[Source document]
* * * * * * * * *

GraphRAG Implementation for Healthcare Product Catalog

This repository contains a GraphRAG (Graph-enhanced Retrieval-Augmented Generation) implementation for a healthcare company's product catalog using the official Microsoft GraphRAG package. The implementation automatically extracts entities and relationships from unstructured text documents to build a knowledge graph, which is then used to enhance retrieval and answer questions.

What is GraphRAG?

GraphRAG is an approach that combines the strengths of knowledge graphs with retrieval-augmented generation. It addresses limitations of traditional RAG systems by:

Automatically extracting entities and relationships from documents
Building a knowledge graph to represent structured information
Using the graph structure to enhance retrieval beyond simple vector similarity
Integrating graph-based and vector-based retrieval for more comprehensive answers

How It Works

This implementation uses the official Microsoft GraphRAG CLI to:

Index documents: The system processes text files in the input directory, extracting entities and relationships to build a knowledge graph.
Query the graph: The system supports both global and local search methods to answer questions about the healthcare products.

* * * * * * * * *

[Task to carry out] What two search methods does the GraphRAG page say the system supports for querying the graph? The lines after this point are separate material, unrelated to the GraphRAG page.

[Information provided]
* * * * * * * * *

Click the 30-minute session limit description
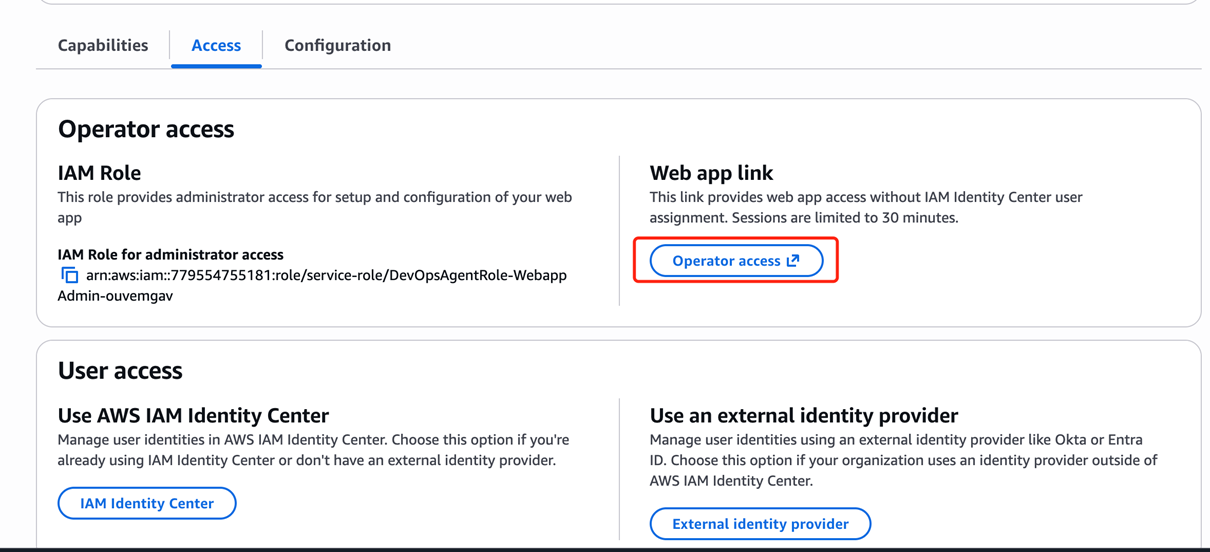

* * * * * * * * *

[Solved exercise] Global and local search.